# WHAT THIS TASK INVOLVES
Reproduce the listing from its first line through the line containing "The height and", substituting "image" for every occurrence of "screenshot" and changing nothing else.

# WORKING DATA
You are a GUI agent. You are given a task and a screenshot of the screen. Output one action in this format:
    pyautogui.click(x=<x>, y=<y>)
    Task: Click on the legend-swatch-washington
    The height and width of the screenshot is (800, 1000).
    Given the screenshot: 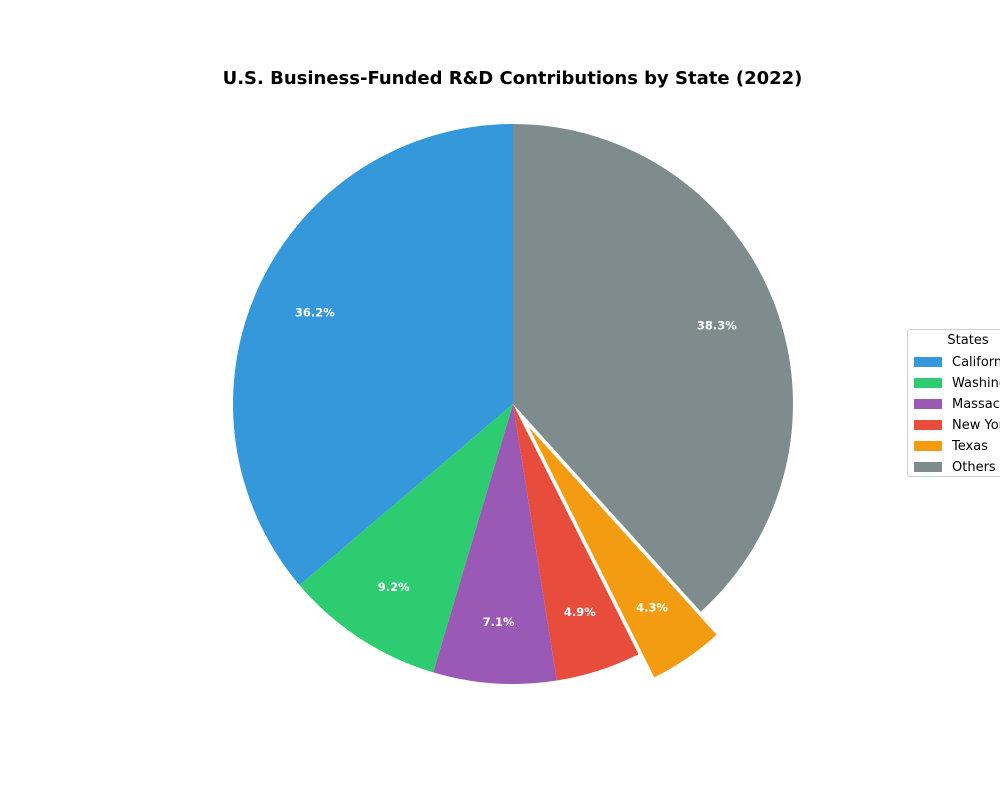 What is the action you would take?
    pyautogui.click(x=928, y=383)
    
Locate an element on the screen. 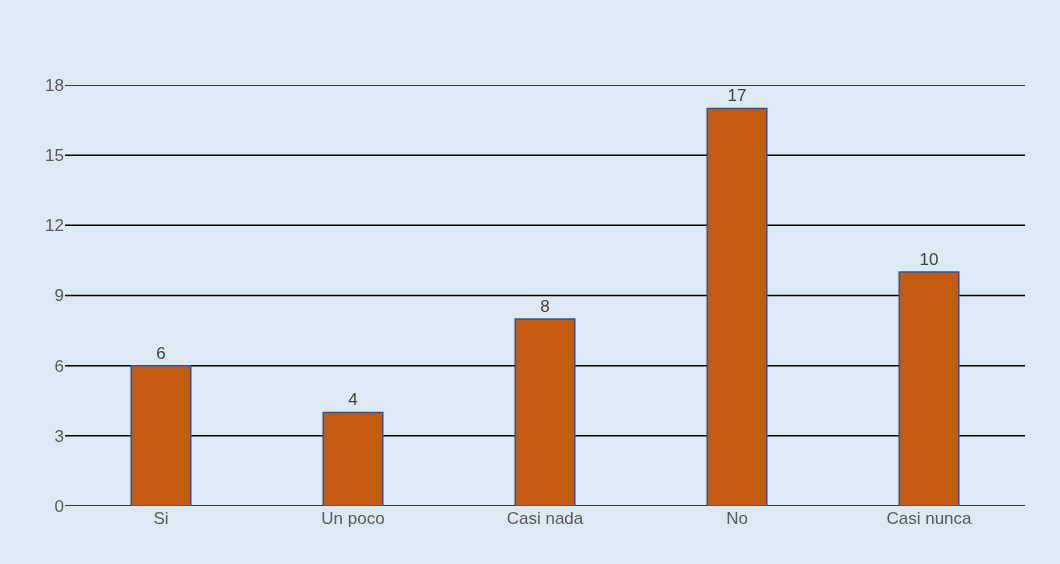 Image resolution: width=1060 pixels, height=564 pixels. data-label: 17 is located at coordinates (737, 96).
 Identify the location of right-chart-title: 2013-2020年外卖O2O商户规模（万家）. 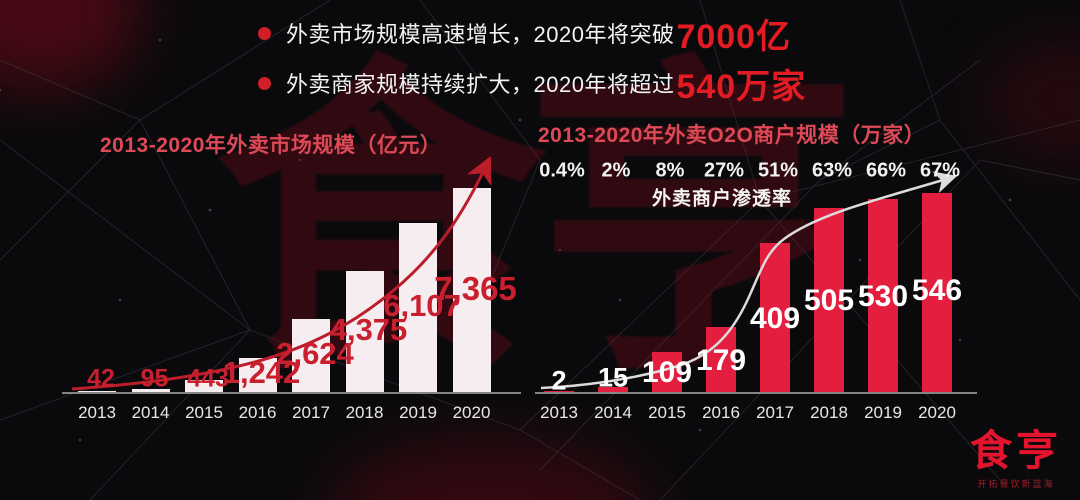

# SOLUTION TO THIS EXERCISE
You are a GUI agent. You are given a task and a image of the screen. Output one action in this format:
    pyautogui.click(x=<x>, y=<y>)
    Task: Click on the legend-swatch-washington
    The height and width of the image is (800, 1000).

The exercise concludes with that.